How to change the colour of SVGs with CSS filters

In this article, we’ll take a look at how to change the colour of a simple SVG using a CSS filter.

I was doing a bit of work on a site the other day that had a simple hamburger menu icon.

The icon was black but I wanted to convert it to a white colour and didn’t have any appropriate editors to hand.

I’m not that great with SVGs to be honest, I try and stick with simple PNG or JPG files but I understand the huges benefits of using them.

So rather than trying to convert the image to a PNG and change the colour, I did a bit of research on what could be done to modify the colour in the browser.

Using a CSS filter

So the short answer to what I found is that you can apply a specifc CSS filter to an SVG element (via a CSS selector) that modifies the appearance to your desired colour.

svg.white-icon {
    filter: invert(100%) sepia(25%) saturate(0%) hue-rotate(99deg) brightness(110%) contrast(101%);
}

How do you know what CSS filter to apply?

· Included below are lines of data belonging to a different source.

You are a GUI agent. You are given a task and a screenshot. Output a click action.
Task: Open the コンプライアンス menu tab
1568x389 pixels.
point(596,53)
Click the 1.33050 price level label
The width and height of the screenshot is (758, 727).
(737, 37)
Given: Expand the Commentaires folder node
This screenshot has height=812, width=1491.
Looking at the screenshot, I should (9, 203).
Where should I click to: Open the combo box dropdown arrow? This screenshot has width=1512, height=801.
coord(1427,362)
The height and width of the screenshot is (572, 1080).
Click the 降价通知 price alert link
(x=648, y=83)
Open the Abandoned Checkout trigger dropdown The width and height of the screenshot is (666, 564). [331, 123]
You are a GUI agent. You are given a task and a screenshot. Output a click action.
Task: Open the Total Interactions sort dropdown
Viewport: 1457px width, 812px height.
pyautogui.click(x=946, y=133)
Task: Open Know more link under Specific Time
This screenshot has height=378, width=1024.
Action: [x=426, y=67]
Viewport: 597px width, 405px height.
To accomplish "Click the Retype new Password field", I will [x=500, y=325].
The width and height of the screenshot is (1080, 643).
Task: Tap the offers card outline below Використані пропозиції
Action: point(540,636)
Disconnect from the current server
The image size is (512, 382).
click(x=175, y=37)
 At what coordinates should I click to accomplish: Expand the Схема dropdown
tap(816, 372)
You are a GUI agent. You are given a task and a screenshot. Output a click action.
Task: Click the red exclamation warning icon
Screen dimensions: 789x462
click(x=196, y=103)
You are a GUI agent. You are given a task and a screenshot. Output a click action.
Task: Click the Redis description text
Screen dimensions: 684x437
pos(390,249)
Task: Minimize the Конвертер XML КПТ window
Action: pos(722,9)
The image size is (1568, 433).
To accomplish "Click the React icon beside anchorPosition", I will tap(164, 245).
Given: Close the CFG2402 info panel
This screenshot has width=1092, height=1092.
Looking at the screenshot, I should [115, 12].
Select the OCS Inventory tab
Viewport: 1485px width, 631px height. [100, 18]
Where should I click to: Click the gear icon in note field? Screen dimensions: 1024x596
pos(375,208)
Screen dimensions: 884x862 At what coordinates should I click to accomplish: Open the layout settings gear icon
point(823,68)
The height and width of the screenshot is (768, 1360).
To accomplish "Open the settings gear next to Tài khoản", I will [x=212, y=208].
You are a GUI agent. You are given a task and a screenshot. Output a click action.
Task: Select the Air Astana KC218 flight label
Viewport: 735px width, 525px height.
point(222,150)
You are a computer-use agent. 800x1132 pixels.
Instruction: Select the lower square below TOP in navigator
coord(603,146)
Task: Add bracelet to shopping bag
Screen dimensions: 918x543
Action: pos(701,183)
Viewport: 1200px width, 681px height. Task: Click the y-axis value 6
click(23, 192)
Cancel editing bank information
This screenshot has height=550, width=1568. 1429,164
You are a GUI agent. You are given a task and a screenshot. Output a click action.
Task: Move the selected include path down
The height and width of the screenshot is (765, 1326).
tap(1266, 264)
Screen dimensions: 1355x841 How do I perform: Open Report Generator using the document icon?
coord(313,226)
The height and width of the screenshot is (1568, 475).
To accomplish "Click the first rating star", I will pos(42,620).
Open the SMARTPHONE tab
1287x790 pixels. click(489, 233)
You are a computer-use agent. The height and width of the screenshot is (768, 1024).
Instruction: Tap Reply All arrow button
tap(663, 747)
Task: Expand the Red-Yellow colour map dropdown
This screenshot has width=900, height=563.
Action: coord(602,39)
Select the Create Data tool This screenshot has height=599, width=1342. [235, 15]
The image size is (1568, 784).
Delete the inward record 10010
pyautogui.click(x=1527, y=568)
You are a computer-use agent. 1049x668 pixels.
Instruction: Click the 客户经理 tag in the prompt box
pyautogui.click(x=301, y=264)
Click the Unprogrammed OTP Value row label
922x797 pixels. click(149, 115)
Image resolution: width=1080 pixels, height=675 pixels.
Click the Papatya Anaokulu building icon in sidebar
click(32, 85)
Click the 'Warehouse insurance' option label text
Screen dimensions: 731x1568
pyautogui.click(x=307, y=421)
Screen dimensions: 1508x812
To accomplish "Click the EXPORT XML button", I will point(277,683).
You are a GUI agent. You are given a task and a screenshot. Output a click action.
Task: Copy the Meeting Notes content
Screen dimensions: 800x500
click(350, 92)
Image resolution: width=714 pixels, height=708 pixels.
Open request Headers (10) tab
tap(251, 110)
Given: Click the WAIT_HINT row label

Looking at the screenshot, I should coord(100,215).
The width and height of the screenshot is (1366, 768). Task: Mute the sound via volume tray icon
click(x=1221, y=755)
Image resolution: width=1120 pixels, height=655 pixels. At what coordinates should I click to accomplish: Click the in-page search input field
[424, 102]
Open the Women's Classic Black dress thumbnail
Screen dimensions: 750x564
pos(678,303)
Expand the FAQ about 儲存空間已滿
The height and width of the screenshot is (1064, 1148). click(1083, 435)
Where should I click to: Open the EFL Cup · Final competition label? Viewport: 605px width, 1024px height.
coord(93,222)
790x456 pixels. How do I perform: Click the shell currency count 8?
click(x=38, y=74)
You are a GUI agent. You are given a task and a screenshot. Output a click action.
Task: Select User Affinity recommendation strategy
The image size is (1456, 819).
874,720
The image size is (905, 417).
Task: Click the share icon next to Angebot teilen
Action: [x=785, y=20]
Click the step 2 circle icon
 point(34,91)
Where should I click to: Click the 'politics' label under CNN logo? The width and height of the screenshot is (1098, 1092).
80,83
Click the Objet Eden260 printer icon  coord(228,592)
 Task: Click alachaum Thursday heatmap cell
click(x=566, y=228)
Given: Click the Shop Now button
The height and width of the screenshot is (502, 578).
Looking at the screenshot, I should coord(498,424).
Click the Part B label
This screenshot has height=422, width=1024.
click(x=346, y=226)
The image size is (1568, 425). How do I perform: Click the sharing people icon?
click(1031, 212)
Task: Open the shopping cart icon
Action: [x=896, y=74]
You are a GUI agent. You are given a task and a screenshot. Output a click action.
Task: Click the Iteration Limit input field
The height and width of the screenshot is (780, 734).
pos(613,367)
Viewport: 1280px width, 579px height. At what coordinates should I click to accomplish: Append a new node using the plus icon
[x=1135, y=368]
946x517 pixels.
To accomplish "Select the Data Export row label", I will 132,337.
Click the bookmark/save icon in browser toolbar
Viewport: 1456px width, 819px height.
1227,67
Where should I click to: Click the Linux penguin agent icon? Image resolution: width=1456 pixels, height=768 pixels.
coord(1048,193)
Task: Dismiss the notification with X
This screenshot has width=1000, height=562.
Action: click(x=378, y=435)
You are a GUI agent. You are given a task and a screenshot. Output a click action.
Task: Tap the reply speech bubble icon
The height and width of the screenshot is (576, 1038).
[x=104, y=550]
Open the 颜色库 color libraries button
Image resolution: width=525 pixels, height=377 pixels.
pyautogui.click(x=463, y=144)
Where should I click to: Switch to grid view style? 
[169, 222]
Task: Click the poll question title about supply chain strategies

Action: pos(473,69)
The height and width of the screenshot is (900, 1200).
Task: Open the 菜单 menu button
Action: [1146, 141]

Well, there’s a handy tool available at https://codepen.io/sosuke/pen/Pjoqqp that has been created where you simply enter the hex code you would like to see and it creates the filter for you.

Other uses

I guess there’s no reason why you would have to limit this technique to just SVGs, if you had a specifc icon or solid colour image you wanted to convert then you could use the same approach.